Booz Allen Hamilton is touting an almost $900 million task order it won to build an AI environment for the Defense Department as a starting point for more growth in that emerging market.

The Defense Department has made one of its first large-scale contract awards for artificial intelligence services to Booz Allen Hamilton and the firm is touting this as a significant footprint for a burgeoning AI business.

During Booz Allen's first quarter earnings call Monday, CEO Horacio Rozanski said the firm has booked a five-year, $885 million task order to build an open systems architecture for DOD to apply AI and machine learning techniques in how it uses intelligence data across multiple systems.

Known as "Enterprise Machine Learning Analytics and Persistent Services," the order also aims to help DOD, intelligence agencies and other federal agency partners deploy neural and deep neural networks that can automatically learn and recognize patterns in data.

But Booz Allen sees the award and launch of the eMAPS initiative as merely the beginning of more AI initiatives, as Rozanski described to investors on the call.

"As we look at procurements in general, especially coming out of DoD, it’s clear that artificial intelligence is an area of focus and an area of investment," Rozanski said. "Our clients have been wanting to do that for quite some time and frankly, they haven't had the funding to do that. But the funding is now available and they're investing.

"This concept of artificial intelligence, algorithmic warfare, is going to be part of the equation for DoD for quite some time and we're very excited to be a part of it."

The award of the eMAPS order comes as DOD is preparing to release an AI strategy and is standing up its Joint Artificial Intelligence Center, which launched in June. DOD is also putting more financial resources toward AI, according to a Govini study released in December.

Govini, a public sector contracting analytics firm, found DOD spending on AI, cloud computing and big data climbed 32 percent over five years to $7.4 billion for fiscal year 2017. AI represented a bulk of that increase and is one "technical cornerstones" of DOD's technology strategy, Govini's report says.

More movement on AI procurements is one facet of Booz Allen's optimism about the current government services market landscape. As he did in a May earnings call and at Booz Allen's investor day in June, Rozanski reiterated on Monday his belief that this is the best market environment he has seen within the past five years.

Agencies have more funds to spend through the end of this fiscal year from the omnibus bill passed in March, but the prospect of a continuing resolution still looms if lawmakers cannot finalize appropriations bills before the Sept. 30 deadline which comes right before the midterm elections.

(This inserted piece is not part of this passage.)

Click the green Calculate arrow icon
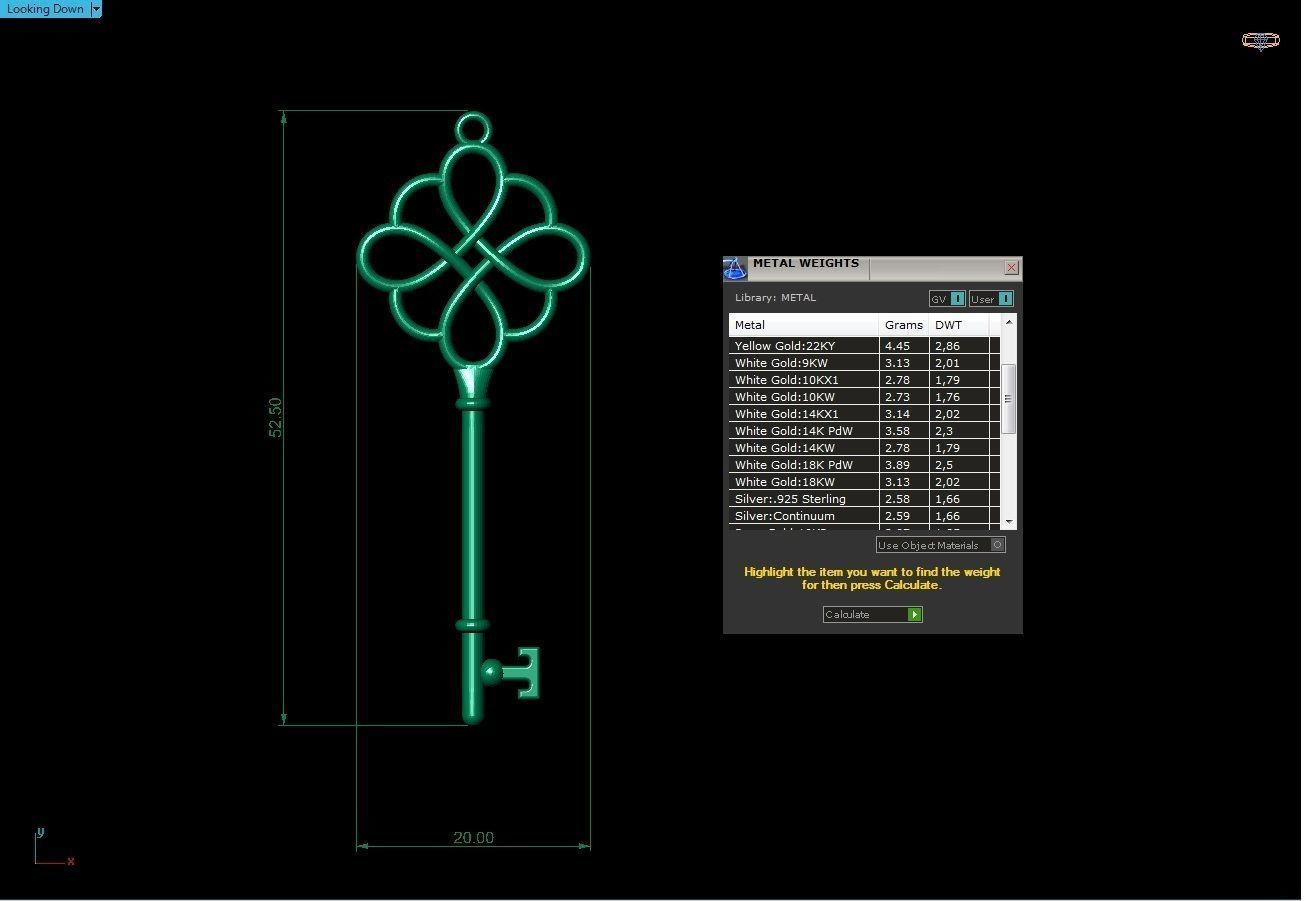Viewport: 1306px width, 901px height. pyautogui.click(x=914, y=615)
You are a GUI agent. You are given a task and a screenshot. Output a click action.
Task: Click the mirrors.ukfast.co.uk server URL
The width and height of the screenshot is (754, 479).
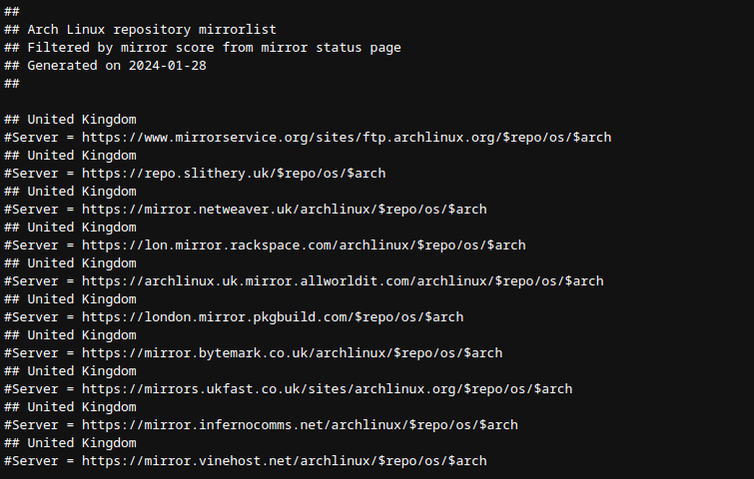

"To some degree, our clients have become more sophisticated at managing through turbulent budgetary processes," Rozanski said. "Our clients are obviously monitoring that and they understand it but they know how to manage around these kinds of things. My sense of the market is our clients have been looking to invest in the future, have been looking to modernize and upgrade a number of things."

For its fiscal first quarter ended June 30, Booz Allen posted a book-to-bill ratio of 1.64 to measure contracts added to its backlog versus drawdowns from it to recognize revenue. A reading above 1 typically is a sign of future revenue growth. That first quarter ratio is Booz Allen's highest since its 2010 initial public offering.

Revenue for the quarter climbed 8.1 percent year-over-year to $1.65 billion. The firm is holding to its full fiscal year sales outlook of $6.55 billion-$6.67 billion, which would register growth of 6 percent-8 percent.

During its June 6 investor day event, Booz Allen issued a three-year outlook for the first time since the IPO that forecasts 6-to-9 percent sales growth in each year over its next three fiscal years.